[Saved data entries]
****************************************
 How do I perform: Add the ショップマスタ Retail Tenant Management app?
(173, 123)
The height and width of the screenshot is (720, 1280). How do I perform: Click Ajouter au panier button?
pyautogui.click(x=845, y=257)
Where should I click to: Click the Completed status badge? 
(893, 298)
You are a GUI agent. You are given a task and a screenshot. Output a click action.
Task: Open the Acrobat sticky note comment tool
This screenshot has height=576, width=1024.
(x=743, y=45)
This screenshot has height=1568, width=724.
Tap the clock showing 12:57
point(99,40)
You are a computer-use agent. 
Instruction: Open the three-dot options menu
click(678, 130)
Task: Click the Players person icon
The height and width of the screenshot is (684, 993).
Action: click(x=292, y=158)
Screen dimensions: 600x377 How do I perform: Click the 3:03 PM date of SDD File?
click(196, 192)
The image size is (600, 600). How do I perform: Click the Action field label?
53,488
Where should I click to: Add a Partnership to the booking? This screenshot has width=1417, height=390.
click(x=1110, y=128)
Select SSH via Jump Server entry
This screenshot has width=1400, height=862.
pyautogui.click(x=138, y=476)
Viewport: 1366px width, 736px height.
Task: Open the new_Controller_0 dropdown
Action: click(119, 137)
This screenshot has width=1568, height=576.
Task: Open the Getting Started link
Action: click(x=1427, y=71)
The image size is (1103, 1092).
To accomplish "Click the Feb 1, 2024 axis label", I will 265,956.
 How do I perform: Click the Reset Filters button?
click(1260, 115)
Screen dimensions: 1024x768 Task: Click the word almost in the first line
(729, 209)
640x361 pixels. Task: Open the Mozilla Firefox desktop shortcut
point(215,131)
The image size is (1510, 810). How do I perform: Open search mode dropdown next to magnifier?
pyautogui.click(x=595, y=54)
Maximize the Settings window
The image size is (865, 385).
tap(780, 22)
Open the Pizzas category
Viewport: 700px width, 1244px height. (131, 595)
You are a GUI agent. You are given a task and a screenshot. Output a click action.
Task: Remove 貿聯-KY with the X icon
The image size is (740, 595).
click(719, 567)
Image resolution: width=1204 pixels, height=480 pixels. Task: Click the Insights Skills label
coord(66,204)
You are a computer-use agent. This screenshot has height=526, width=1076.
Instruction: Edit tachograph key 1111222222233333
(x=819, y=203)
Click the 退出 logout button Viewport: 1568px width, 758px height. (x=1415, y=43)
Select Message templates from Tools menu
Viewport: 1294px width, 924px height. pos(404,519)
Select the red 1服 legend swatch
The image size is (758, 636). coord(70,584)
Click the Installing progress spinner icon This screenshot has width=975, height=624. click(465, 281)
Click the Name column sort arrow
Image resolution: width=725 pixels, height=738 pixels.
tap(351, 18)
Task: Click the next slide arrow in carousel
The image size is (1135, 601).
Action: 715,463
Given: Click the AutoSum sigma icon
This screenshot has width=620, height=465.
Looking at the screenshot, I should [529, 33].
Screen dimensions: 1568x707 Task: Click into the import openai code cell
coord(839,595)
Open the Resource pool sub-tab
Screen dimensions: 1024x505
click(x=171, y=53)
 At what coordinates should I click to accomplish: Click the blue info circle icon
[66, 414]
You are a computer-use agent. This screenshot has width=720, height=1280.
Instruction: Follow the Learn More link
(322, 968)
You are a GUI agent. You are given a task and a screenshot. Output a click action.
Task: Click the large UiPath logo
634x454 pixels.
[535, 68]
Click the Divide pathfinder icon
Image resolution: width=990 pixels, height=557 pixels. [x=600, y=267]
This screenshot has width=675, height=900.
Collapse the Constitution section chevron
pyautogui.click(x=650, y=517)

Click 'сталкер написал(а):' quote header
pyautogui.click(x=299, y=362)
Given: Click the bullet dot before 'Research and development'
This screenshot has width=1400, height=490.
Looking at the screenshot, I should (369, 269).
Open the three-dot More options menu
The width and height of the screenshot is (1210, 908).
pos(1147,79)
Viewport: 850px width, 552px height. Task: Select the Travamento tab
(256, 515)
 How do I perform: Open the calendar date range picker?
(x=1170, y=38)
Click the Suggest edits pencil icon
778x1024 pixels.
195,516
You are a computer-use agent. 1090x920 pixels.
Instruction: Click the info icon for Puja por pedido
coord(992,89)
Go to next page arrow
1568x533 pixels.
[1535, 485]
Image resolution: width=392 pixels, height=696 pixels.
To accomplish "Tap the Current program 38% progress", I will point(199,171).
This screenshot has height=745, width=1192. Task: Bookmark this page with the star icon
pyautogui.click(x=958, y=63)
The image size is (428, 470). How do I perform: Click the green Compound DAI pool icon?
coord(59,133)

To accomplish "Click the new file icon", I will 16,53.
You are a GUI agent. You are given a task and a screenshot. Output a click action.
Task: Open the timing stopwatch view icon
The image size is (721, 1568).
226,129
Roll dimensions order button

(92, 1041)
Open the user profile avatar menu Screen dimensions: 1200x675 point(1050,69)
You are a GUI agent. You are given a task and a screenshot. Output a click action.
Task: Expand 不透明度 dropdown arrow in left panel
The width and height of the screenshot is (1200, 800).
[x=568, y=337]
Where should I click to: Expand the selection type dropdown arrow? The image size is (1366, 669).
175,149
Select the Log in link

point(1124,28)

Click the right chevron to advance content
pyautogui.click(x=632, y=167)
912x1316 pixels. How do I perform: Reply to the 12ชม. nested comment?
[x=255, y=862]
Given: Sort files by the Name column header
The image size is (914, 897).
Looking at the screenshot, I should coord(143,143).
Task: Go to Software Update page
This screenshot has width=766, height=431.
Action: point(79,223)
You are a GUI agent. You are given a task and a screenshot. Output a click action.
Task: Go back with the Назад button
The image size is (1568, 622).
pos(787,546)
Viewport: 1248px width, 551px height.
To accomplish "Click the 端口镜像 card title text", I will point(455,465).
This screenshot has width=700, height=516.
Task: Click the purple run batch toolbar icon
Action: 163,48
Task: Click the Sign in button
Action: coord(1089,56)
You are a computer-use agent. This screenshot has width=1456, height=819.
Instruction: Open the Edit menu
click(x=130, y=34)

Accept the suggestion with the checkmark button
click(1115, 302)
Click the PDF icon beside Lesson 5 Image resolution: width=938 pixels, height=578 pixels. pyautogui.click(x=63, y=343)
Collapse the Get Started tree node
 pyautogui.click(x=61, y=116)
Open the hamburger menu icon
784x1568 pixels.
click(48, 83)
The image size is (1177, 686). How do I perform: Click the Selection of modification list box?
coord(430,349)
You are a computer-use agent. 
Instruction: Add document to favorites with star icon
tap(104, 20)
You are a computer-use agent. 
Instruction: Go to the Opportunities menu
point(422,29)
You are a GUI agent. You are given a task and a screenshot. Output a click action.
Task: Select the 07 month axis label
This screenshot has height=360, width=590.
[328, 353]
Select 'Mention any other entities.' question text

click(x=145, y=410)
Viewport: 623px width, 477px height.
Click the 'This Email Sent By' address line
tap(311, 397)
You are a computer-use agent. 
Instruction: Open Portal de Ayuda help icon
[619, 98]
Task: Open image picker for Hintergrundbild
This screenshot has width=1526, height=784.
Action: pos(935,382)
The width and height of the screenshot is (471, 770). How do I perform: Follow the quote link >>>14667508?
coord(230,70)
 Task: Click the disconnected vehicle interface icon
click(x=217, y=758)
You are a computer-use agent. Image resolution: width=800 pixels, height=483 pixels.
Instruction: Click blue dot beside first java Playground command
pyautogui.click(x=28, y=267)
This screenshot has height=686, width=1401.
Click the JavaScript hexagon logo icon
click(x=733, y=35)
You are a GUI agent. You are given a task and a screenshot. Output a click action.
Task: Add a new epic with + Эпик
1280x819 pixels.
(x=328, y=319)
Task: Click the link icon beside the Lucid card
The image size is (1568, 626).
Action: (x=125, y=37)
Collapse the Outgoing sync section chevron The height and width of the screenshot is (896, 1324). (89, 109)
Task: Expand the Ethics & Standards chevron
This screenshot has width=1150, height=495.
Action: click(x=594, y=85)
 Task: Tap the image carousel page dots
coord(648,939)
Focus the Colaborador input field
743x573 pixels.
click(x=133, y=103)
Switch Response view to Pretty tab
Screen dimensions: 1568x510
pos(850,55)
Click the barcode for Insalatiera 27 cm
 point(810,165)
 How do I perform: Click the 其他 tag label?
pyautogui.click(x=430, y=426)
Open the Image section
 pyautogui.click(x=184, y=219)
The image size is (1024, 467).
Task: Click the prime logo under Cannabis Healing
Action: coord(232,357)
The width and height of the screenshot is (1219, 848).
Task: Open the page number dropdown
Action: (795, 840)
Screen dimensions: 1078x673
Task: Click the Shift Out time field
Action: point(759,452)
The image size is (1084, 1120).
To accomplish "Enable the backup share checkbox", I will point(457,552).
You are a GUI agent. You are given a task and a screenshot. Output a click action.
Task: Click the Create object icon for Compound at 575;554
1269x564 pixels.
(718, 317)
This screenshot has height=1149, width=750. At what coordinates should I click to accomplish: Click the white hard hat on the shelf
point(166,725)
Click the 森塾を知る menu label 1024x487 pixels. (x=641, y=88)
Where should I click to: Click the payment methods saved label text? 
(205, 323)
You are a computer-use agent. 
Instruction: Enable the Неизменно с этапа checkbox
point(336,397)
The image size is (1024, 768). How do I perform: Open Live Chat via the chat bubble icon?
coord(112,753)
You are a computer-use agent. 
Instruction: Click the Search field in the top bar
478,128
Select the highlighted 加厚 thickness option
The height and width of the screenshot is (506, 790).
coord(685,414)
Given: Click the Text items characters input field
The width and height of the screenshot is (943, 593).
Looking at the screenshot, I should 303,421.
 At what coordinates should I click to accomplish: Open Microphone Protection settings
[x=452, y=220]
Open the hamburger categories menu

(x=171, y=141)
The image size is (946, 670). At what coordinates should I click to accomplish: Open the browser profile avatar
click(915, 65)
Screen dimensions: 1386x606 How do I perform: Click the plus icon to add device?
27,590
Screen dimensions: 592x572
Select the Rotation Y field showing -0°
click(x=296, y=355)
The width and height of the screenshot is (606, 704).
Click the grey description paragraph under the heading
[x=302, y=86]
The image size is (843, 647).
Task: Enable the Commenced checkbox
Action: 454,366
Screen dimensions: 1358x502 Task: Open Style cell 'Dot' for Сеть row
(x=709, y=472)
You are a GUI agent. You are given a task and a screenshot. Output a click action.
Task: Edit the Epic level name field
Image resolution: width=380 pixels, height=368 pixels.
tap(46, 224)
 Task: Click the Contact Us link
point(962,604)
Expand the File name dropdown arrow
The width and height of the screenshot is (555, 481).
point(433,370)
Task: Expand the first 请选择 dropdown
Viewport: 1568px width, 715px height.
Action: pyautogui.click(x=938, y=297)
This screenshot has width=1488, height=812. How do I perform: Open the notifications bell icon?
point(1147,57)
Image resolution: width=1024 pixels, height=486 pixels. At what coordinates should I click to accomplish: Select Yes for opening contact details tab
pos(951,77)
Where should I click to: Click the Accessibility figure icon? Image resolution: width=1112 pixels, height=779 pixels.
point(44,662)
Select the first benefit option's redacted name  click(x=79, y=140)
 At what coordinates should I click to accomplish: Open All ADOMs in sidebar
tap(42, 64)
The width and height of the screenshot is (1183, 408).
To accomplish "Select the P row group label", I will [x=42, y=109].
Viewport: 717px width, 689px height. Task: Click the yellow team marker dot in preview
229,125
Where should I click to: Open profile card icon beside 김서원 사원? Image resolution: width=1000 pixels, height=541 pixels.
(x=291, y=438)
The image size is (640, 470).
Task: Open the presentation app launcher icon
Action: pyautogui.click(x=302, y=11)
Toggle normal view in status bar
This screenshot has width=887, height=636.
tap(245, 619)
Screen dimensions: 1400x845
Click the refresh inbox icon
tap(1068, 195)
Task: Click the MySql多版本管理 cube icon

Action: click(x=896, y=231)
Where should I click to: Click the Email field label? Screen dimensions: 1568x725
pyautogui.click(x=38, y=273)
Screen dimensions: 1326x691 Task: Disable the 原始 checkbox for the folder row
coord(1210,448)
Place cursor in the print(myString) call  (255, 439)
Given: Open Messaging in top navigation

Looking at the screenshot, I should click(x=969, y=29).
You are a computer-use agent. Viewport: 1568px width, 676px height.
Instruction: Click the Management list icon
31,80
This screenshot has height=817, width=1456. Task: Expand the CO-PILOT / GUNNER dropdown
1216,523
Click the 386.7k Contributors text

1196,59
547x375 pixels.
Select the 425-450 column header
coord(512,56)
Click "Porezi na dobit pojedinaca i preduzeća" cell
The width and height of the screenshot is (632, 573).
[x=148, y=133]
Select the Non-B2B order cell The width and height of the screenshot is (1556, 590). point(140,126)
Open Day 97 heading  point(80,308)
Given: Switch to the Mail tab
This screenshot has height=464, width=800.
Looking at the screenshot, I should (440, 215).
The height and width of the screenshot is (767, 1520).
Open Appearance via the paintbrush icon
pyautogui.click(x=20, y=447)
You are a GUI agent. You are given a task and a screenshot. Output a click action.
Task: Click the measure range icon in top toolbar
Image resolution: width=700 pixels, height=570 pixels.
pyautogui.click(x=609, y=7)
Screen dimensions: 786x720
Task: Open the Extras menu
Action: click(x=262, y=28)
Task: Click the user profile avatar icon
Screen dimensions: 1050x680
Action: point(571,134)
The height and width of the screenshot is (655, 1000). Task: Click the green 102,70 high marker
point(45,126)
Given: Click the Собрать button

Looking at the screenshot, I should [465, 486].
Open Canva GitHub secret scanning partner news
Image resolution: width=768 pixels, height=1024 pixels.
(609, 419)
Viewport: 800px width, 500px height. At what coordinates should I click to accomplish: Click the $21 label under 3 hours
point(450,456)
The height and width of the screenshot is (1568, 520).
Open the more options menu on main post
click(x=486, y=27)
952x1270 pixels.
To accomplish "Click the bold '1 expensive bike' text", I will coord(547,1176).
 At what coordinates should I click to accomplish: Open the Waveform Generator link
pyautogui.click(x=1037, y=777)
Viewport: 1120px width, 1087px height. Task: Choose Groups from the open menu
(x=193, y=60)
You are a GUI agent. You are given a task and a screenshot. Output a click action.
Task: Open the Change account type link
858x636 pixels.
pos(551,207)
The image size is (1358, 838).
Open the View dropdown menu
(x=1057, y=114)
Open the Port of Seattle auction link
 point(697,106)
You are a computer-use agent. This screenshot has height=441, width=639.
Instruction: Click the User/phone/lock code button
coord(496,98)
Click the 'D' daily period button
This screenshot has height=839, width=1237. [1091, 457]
****************************************
▶ _WORK TASK_
Search the entries above for the word "progress", and copy every line where it occurs.

▶ _ANSWER SPACE_
Click the Installing progress spinner icon This screenshot has width=975, height=624. click(465, 281)
To accomplish "Tap the Current program 38% progress", I will point(199,171).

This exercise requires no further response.